Gedling was first settled around Saxon times, when the Saxon chief Gedl (hence the name Gedling, coming from the chief "Gedl" and "Ing" being Saxon for People, Gedl-Ing meaning "Gedl's People") sailed up the River Trent, and then up the Little Ouse dyke, until he could get no further upstream.  He landed at the spot which is thought to be the present-day site of All Saints' Church. Gedling has had several versions of its name including Ghellinge, Gedlinga, Geddlings, and Gettang.

Despite being a fairly small place, Gedling gives its name to the local borough council which has its offices in nearby Arnold, and also to the local parliamentary constituency, which covers the suburbs to the east of Nottingham, including Arnold and Carlton. Village pubs are the Gedling Inn (once the Chesterfield Arms) and The Willowbrook on Main Road.

Church
In the older part of Gedling is All Hallows' Anglican Church. It dates from the 11th century, with the oldest part of the church (the entrance) dating back to 1089 – although there have been four other churches on this site, the oldest dating back to the year 678AD.

Colliery
Gedling Colliery, which was the life-blood of Gedling and many of the surrounding villages, opened in 1899 and was closed in 1991. One hundred and twenty-eight men died at the colliery, which produced over a million tonnes of coal per year in the 1960s. It developed a reputation as the "pit of all nations" because of the diversity of foreign miners who worked there: in the 1960s, 10 per cent of the colliery's workforce of 1,400 were originally from the Caribbean.
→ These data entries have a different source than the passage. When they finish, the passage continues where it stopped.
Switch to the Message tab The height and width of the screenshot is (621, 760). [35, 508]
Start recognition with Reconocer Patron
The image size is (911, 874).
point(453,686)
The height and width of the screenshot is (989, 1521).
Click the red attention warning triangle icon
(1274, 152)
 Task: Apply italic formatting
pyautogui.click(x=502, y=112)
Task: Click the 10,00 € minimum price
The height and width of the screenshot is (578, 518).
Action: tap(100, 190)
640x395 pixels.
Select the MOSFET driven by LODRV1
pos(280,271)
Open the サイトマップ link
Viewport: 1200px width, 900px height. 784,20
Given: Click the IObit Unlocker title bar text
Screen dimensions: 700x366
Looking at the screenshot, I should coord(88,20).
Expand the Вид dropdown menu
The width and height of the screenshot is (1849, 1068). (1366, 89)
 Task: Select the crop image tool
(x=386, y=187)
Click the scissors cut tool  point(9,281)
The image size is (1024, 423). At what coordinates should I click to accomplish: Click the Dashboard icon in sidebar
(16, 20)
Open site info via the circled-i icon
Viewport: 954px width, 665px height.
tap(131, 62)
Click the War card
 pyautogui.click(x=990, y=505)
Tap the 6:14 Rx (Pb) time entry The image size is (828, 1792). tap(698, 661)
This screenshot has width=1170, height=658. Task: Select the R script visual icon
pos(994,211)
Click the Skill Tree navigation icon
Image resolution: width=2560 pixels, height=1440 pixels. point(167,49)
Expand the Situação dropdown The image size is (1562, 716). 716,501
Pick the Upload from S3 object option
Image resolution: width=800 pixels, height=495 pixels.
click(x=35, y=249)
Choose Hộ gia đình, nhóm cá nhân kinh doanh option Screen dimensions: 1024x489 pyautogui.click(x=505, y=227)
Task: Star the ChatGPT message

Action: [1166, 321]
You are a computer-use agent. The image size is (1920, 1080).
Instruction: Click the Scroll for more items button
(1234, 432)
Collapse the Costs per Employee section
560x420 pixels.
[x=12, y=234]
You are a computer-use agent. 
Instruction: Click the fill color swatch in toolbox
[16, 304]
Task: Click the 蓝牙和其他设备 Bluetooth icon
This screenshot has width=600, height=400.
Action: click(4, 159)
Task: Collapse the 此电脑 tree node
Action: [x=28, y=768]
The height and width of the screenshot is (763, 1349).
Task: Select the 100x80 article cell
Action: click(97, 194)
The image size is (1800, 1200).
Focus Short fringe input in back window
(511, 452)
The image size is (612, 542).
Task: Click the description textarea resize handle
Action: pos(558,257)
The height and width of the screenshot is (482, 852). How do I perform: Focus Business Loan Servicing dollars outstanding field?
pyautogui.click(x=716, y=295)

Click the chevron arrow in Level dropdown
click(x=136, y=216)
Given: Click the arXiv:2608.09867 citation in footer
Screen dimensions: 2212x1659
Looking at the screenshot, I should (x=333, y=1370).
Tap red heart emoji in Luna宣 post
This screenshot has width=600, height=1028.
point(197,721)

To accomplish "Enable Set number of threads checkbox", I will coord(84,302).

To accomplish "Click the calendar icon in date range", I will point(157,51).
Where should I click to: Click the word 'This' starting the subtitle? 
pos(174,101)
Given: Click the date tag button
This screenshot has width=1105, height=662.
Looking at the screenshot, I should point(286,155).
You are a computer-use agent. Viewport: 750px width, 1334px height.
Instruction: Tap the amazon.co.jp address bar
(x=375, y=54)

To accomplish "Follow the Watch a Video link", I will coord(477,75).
The site was opened as Gedling Country Park on 28 March 2015.

Country park
Opened in March 2015 on the site of the former Gedling Colliery, the site has views of Gedling, and from its highest point there are views across Nottinghamshire and into neighbouring Lincolnshire and Leicestershire. On a clear day it is possible to see as far as Belvoir Castle and Lincoln Cathedral. There are a number of paths that weave their way through the woodlands and grasslands that make up the flora and fauna within the country park.

Railway station
There are plans to either reopen the railway line from Nottingham railway station and to reopen Gedling railway station which was closed on 4 April 1960, or to open the old line as a part of the Mineral Line cycleway. The original station building is now owned by a youth group. The line itself officially closed in 1995 when the line to the colliery eventually was classed as redundant.

Education
The local school is the Carlton le Willows Academy, Wood Lane, Gedling for 11-to-18 year olds.
The Gedling School closed to pupils in 2016 after becoming an Academy.

Shopping
There is a Sainsbury's Local convenience store on Arnold Lane and a Co-operative supermarket on Gedling Road.

Media
Gedling borough has its own dedicated hyperlocal news website called Gedling Eye, which has been publishing local news on a daily basis since 2015.

Bus services

Nottingham City Transport
24: Nottingham, Carlton Hill, Westdale Lane.
25: Nottingham, Carlton Hill, Westdale Lane, Mapperley, Daybrook, Arnold.
25B: Nottingham, Carlton Hill, Westdale Lane, Mapperley.
26: Nottingham, Carlton Hill, Gedling, Carlton-le-Willows, Burton Joyce, Lowdham.
N26: Nottingham, Colwick, Netherfield, Gedling, Burton Joyce, Lowdham, Southwell.
N27: Nottingham, Sneinton, Carlton Hill, Westdale Lane, Gedling, Mapperley, Woodborough Road.
44: Nottingham, Sneinton Hermitage, Colwick, Netherfield, Gedling.
44A: Nottingham, Sneinton Hermitage, Colwick Industrial Estate, Netherfield, Gedling.
45: Nottingham, Woodborough Road, Mapperley, Westdale Lane, Gedling.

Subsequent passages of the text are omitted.